Task brief —
Transcribe only what runs from the line including "Given: Open the Файл menu" through the last line of the entries, exactly as it appears.

==== Material for this task

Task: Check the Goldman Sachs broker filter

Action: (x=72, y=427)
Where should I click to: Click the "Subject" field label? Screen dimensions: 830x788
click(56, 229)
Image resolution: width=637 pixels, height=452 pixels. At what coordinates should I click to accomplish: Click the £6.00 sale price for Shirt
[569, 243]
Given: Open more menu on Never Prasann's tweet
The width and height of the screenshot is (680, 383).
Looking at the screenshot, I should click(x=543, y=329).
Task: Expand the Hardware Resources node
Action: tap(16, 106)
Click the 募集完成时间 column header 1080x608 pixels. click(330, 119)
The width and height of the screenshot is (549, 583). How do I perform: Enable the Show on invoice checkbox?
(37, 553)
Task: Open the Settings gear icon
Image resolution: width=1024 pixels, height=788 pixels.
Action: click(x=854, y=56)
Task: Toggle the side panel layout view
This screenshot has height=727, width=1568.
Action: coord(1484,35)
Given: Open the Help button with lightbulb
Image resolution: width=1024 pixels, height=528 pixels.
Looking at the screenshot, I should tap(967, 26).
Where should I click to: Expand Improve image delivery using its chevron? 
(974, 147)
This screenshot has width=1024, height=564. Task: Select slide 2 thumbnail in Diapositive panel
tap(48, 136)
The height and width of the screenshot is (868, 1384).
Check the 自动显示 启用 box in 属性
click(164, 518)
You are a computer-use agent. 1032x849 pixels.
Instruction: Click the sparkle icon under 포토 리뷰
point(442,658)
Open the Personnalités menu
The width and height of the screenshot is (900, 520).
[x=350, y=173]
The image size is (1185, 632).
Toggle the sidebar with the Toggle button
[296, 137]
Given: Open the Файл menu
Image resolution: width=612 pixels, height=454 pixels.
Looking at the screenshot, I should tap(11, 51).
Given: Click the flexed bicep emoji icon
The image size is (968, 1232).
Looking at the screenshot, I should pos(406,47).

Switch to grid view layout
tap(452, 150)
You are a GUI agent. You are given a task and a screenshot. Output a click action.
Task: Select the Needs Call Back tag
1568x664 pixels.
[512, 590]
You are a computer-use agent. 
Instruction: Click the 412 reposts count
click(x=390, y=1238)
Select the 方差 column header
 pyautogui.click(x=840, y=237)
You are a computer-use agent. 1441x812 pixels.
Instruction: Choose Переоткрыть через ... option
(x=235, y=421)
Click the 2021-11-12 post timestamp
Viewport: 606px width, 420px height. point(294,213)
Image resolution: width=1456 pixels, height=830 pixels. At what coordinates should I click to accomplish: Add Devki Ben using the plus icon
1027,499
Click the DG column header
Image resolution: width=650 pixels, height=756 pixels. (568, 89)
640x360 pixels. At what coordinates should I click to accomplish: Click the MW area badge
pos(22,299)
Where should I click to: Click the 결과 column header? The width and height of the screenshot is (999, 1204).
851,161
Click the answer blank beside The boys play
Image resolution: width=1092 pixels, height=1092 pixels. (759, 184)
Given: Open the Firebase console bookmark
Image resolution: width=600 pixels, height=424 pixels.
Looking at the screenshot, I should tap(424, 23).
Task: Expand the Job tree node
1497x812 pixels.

========

Written response —
Given: Open the Файл menu
Image resolution: width=612 pixels, height=454 pixels.
Looking at the screenshot, I should tap(11, 51).
Given: Click the flexed bicep emoji icon
The image size is (968, 1232).
Looking at the screenshot, I should pos(406,47).

Switch to grid view layout
tap(452, 150)
You are a GUI agent. You are given a task and a screenshot. Output a click action.
Task: Select the Needs Call Back tag
1568x664 pixels.
[512, 590]
You are a computer-use agent. 
Instruction: Click the 412 reposts count
click(x=390, y=1238)
Select the 方差 column header
 pyautogui.click(x=840, y=237)
You are a computer-use agent. 1441x812 pixels.
Instruction: Choose Переоткрыть через ... option
(x=235, y=421)
Click the 2021-11-12 post timestamp
Viewport: 606px width, 420px height. point(294,213)
Image resolution: width=1456 pixels, height=830 pixels. At what coordinates should I click to accomplish: Add Devki Ben using the plus icon
1027,499
Click the DG column header
Image resolution: width=650 pixels, height=756 pixels. (568, 89)
640x360 pixels. At what coordinates should I click to accomplish: Click the MW area badge
pos(22,299)
Where should I click to: Click the 결과 column header? The width and height of the screenshot is (999, 1204).
851,161
Click the answer blank beside The boys play
Image resolution: width=1092 pixels, height=1092 pixels. (759, 184)
Given: Open the Firebase console bookmark
Image resolution: width=600 pixels, height=424 pixels.
Looking at the screenshot, I should tap(424, 23).
Task: Expand the Job tree node
1497x812 pixels.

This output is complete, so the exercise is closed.